WHAT TO WORK ON:
Reproduce the material between the lines holding "Where should I click to: Tap" and "will [x=286, y=50].", inclusive, adding 60 to every coordinate value in the answers and leaving all other text unchanged. Include only those lines.

(Material excerpted from a collection)

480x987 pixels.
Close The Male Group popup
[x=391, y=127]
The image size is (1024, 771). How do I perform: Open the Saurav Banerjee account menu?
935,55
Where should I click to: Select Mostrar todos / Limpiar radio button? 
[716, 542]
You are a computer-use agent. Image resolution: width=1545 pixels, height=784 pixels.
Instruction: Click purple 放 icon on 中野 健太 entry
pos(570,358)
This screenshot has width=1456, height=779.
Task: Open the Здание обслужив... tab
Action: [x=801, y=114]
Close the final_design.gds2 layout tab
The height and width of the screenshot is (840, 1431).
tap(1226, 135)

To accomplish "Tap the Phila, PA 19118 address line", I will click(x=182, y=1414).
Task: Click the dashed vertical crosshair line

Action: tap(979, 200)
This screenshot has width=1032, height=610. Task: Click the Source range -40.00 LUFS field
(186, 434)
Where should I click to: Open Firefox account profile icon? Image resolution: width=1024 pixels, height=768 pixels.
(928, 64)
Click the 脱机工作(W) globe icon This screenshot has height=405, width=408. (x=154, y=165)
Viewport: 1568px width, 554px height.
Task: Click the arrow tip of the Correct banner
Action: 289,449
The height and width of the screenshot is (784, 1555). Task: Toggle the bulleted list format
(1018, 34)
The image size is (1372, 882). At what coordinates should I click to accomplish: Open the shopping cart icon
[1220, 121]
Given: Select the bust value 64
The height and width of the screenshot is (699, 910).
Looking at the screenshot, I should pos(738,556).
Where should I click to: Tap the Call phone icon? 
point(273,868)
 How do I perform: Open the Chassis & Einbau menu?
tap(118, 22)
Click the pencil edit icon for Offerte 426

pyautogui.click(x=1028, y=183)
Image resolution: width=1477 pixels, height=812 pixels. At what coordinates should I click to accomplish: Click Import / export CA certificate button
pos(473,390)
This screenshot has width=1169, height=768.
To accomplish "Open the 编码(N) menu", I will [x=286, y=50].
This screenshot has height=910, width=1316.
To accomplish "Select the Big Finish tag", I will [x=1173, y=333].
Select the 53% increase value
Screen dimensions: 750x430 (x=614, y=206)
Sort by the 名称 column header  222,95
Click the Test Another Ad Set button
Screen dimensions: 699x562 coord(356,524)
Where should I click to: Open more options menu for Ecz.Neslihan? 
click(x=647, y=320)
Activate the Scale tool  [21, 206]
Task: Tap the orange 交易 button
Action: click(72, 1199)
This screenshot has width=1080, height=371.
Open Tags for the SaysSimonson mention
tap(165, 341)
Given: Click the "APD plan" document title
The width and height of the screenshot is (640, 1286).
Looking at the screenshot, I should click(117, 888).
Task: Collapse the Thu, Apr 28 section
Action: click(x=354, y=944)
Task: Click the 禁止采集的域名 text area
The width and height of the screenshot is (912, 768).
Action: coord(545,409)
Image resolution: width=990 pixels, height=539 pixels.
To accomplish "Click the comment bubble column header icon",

REPLY TO THE TASK:
Where should I click to: Tap the Call phone icon? 
point(333,928)
 How do I perform: Open the Chassis & Einbau menu?
tap(178, 82)
Click the pencil edit icon for Offerte 426

pyautogui.click(x=1088, y=243)
Image resolution: width=1477 pixels, height=812 pixels. At what coordinates should I click to accomplish: Click Import / export CA certificate button
pos(533,450)
This screenshot has width=1169, height=768.
To accomplish "Open the 编码(N) menu", I will [x=346, y=110].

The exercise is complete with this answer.